§ Exercise description
Could you print exactly the lines of the listing below, starting at the line that has "Task: Click the station" and ending at the line that has "Viewport: 1213px width, 980px height.", and only those lines?

§ Data shown
::::::
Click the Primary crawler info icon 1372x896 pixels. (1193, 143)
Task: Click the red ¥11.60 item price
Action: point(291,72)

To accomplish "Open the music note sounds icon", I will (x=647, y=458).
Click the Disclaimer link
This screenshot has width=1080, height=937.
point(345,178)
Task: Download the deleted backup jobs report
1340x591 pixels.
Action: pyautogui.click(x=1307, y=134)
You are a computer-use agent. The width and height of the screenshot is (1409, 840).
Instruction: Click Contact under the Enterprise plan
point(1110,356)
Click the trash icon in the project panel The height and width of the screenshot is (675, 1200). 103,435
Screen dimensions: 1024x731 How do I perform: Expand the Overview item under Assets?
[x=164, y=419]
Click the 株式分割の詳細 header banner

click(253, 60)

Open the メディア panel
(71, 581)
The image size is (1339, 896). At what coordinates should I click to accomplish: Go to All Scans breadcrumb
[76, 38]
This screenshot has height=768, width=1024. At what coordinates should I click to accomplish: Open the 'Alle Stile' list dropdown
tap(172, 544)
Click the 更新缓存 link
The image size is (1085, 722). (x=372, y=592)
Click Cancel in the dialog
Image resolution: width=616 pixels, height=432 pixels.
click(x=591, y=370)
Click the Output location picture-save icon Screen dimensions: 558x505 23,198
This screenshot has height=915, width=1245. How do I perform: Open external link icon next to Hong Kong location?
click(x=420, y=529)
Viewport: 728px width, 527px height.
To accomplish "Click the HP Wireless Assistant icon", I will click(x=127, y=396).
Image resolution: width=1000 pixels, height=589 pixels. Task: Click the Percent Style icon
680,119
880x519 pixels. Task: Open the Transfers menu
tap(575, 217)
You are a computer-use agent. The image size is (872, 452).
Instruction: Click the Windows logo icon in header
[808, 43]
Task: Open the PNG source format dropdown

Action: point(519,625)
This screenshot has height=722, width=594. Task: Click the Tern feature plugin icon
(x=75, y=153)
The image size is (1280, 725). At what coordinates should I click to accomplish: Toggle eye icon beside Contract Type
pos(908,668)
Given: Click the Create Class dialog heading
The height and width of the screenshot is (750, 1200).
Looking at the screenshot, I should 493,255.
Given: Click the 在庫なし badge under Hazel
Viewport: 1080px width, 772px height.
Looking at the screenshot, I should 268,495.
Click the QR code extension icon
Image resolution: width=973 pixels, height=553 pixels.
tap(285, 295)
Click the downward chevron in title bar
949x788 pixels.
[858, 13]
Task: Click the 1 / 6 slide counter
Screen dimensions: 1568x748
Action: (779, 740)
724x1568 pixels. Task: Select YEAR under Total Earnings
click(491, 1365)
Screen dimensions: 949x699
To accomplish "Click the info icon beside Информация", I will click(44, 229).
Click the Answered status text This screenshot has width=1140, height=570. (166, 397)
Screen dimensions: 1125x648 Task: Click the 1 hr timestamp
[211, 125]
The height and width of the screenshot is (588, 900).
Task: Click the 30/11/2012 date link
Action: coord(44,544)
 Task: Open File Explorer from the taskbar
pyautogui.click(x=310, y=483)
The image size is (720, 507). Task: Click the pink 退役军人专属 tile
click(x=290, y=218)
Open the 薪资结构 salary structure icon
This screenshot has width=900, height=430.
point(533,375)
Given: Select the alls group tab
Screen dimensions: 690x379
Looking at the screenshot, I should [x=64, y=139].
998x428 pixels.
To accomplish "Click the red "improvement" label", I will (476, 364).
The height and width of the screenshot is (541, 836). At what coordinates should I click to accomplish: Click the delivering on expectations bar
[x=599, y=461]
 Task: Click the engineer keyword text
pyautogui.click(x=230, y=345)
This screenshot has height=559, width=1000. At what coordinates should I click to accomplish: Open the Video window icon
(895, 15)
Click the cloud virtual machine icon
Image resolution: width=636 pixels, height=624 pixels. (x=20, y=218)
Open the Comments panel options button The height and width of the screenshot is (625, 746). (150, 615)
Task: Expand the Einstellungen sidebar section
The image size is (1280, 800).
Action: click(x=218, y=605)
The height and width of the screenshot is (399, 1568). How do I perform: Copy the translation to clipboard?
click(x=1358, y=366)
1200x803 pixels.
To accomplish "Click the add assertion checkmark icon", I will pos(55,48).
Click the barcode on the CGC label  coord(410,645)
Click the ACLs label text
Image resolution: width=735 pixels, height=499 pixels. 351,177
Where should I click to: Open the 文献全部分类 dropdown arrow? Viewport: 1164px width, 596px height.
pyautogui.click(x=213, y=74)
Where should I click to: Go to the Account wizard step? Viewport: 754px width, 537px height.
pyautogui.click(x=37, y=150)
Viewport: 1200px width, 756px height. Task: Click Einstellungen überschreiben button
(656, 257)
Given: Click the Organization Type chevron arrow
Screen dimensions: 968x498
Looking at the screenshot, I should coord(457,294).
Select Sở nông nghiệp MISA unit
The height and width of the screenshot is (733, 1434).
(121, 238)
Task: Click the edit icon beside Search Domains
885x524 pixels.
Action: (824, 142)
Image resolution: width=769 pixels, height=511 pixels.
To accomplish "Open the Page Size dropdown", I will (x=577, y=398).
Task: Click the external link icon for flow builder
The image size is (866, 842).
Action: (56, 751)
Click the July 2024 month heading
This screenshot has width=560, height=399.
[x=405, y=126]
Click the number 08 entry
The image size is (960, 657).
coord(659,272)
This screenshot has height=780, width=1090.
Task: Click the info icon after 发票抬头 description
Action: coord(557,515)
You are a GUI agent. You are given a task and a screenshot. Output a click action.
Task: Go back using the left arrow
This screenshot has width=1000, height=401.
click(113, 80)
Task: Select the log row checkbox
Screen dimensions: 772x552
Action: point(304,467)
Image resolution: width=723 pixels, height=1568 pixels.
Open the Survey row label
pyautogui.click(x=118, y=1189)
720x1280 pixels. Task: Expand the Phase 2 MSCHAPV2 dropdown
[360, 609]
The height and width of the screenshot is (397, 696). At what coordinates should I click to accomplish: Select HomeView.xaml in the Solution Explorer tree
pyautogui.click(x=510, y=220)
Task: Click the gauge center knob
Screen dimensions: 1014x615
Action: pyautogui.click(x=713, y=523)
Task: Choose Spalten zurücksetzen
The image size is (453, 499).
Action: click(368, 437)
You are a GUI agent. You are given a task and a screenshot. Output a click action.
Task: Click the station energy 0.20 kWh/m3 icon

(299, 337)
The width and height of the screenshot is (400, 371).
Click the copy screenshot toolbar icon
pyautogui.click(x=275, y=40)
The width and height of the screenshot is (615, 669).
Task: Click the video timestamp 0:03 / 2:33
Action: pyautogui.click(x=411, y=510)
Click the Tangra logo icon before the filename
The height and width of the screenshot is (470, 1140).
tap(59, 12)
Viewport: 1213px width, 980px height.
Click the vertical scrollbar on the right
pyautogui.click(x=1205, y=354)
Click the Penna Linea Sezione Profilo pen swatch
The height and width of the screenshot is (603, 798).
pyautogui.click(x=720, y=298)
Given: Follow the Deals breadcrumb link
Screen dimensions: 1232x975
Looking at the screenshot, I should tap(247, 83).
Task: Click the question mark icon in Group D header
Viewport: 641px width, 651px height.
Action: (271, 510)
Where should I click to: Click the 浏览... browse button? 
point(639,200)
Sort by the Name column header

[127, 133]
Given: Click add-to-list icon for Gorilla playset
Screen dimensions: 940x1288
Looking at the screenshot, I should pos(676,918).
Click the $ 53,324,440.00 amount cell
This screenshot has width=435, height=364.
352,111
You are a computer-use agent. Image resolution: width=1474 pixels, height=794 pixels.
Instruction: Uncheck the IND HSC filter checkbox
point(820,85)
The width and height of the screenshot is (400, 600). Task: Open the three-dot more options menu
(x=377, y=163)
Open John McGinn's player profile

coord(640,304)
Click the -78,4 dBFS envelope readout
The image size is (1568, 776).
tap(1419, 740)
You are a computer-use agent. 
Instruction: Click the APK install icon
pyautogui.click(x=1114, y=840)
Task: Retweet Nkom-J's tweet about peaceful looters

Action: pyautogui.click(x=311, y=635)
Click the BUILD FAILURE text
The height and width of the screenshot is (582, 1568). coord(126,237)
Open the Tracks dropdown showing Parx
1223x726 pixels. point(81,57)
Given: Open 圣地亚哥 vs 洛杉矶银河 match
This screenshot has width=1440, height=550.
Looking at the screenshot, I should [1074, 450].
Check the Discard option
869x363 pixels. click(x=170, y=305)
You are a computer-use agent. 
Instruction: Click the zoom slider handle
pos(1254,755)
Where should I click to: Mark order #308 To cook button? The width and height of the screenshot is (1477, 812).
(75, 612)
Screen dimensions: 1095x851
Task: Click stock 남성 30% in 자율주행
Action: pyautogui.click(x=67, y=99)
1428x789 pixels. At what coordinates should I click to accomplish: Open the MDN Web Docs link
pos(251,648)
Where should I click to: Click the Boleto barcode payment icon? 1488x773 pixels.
::::::
§ Solution below
Task: Click the station energy 0.20 kWh/m3 icon

(299, 337)
The width and height of the screenshot is (400, 371).
Click the copy screenshot toolbar icon
pyautogui.click(x=275, y=40)
The width and height of the screenshot is (615, 669).
Task: Click the video timestamp 0:03 / 2:33
Action: pyautogui.click(x=411, y=510)
Click the Tangra logo icon before the filename
The height and width of the screenshot is (470, 1140).
tap(59, 12)
Viewport: 1213px width, 980px height.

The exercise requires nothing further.